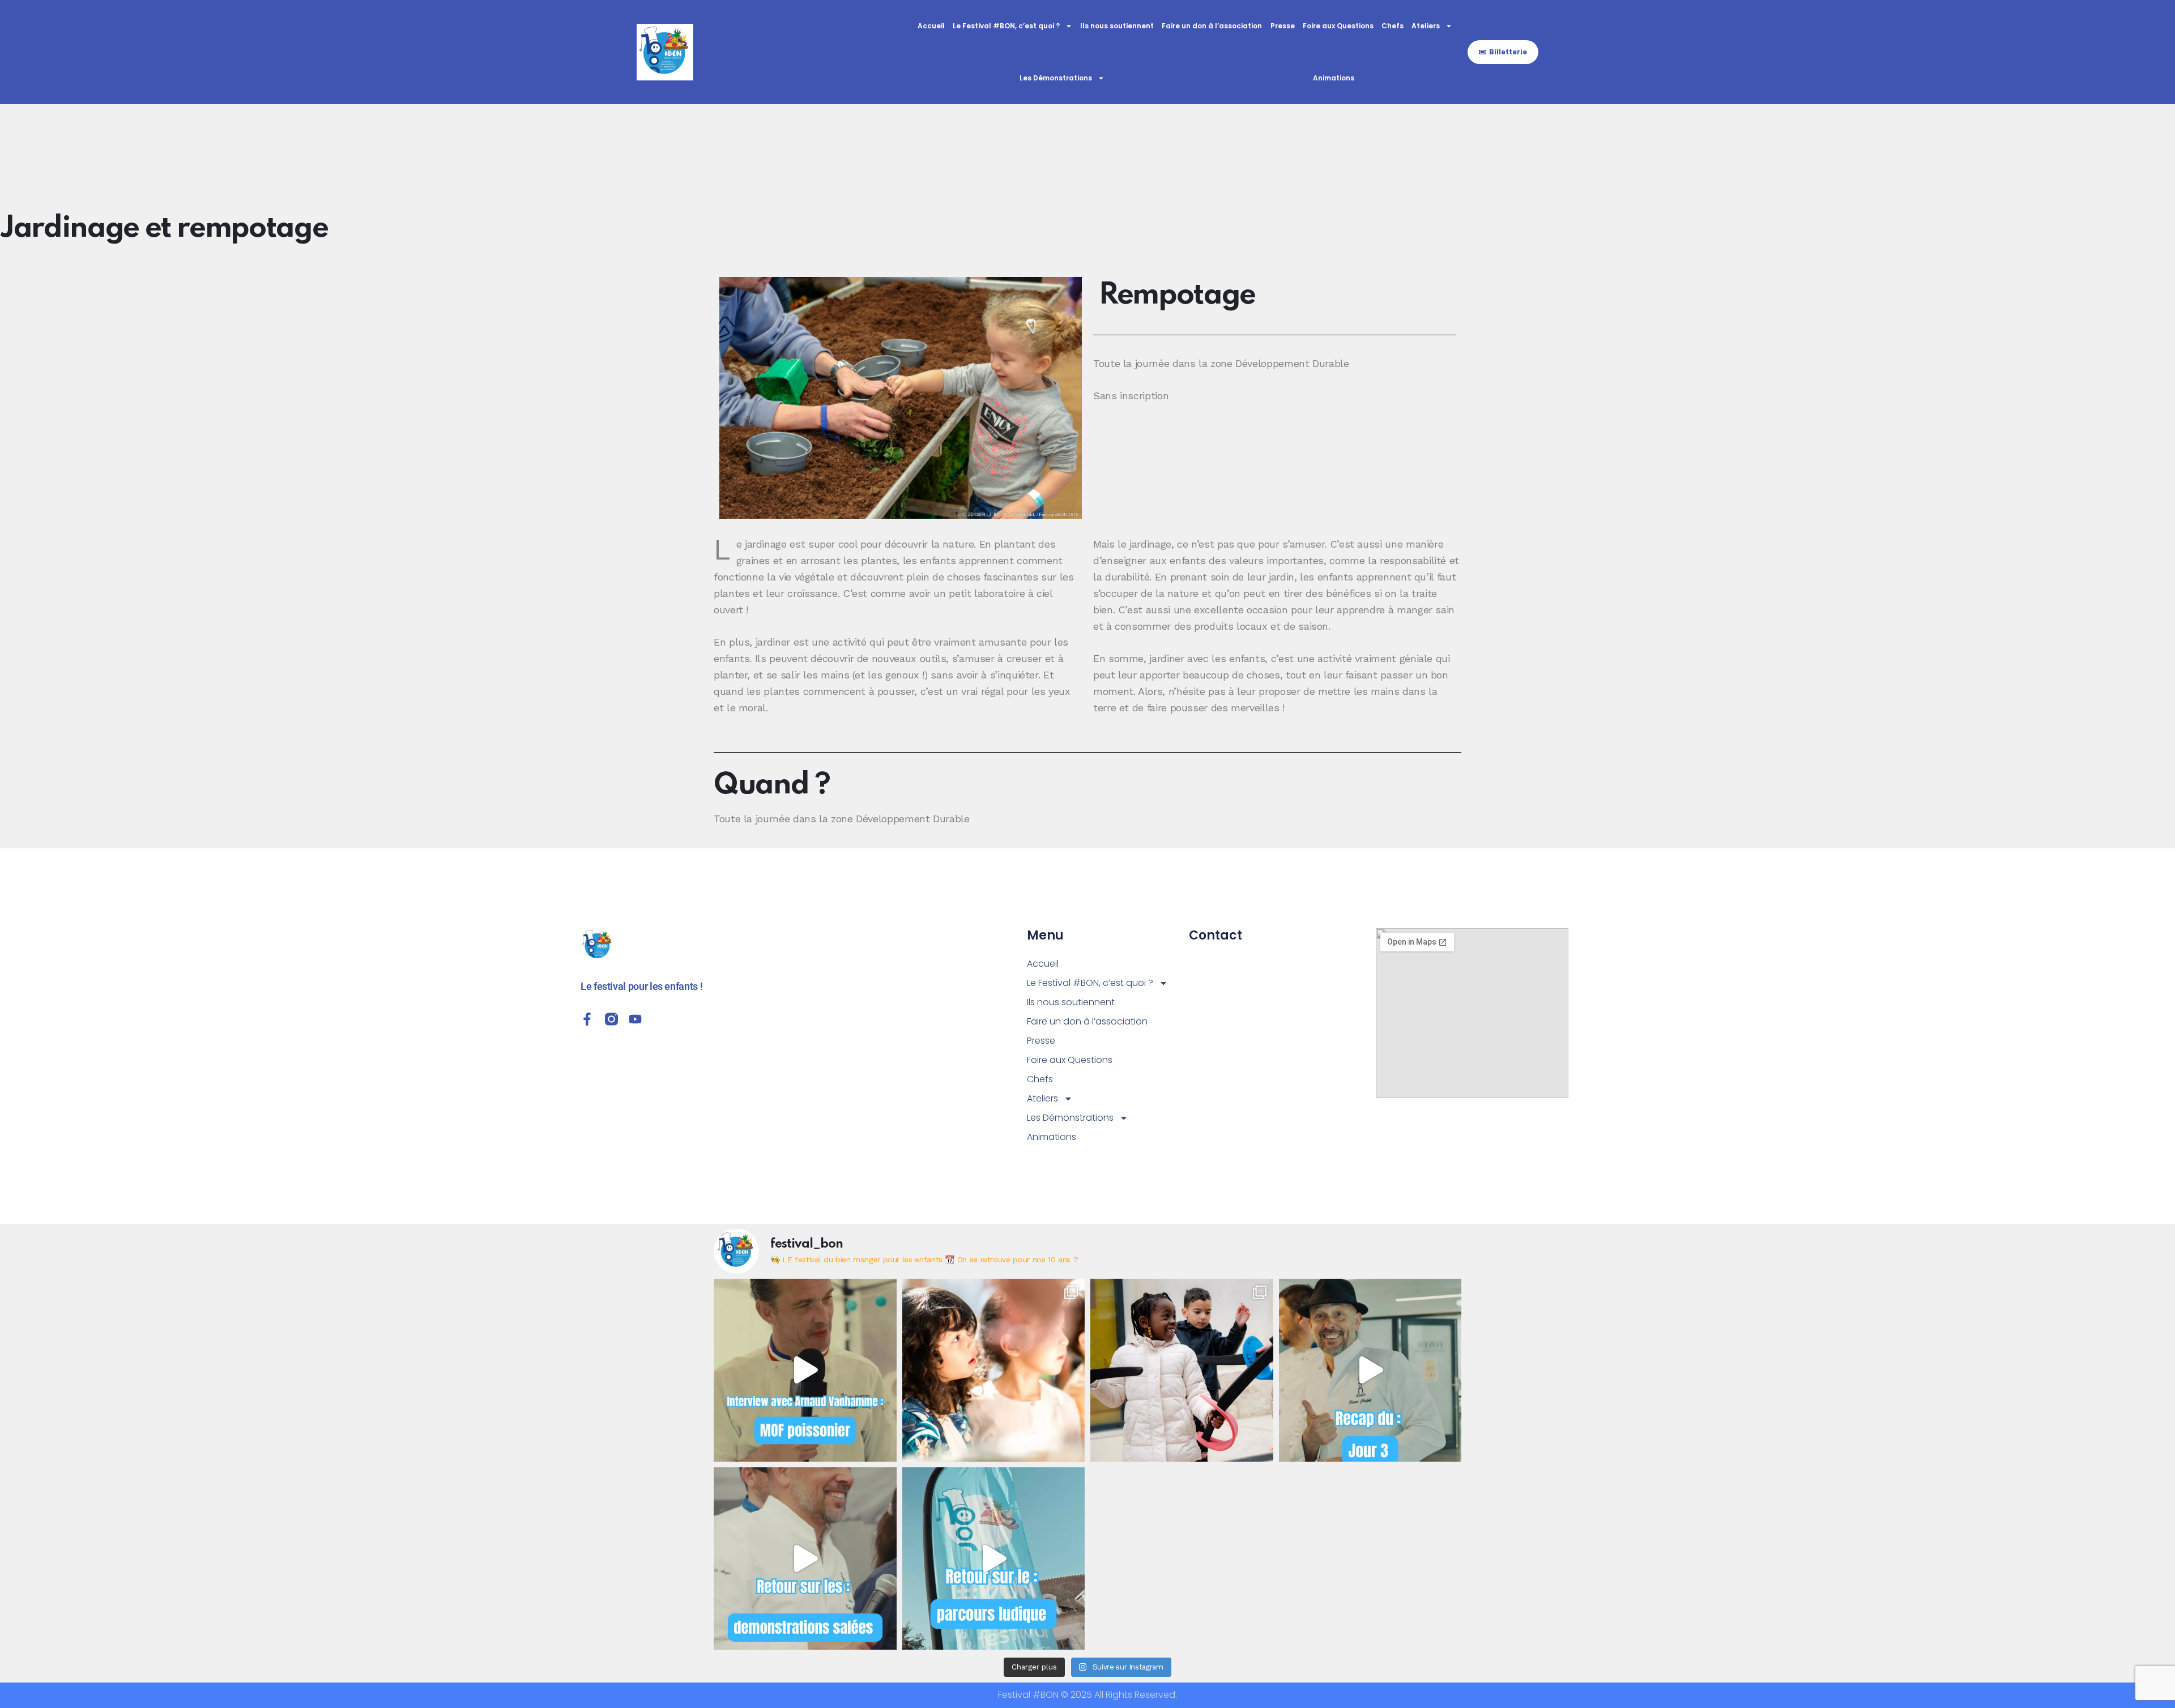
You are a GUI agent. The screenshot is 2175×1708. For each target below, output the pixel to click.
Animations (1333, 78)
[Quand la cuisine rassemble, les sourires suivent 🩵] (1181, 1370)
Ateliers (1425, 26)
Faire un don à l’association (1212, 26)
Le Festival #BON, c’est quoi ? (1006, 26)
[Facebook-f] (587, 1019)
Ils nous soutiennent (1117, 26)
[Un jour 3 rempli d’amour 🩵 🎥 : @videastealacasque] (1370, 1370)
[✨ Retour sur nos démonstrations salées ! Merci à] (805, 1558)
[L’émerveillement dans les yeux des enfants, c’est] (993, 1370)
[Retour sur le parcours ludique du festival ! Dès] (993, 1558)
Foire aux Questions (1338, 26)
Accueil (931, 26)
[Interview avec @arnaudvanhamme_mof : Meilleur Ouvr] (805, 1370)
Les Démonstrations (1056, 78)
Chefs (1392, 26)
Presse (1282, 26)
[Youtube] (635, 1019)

About this exercise:
Whenever the word "Retour" appears in a line of the listing, copy out that line.

Task output:
[✨ Retour sur nos démonstrations salées ! Merci à] (805, 1558)
[Retour sur le parcours ludique du festival ! Dès] (993, 1558)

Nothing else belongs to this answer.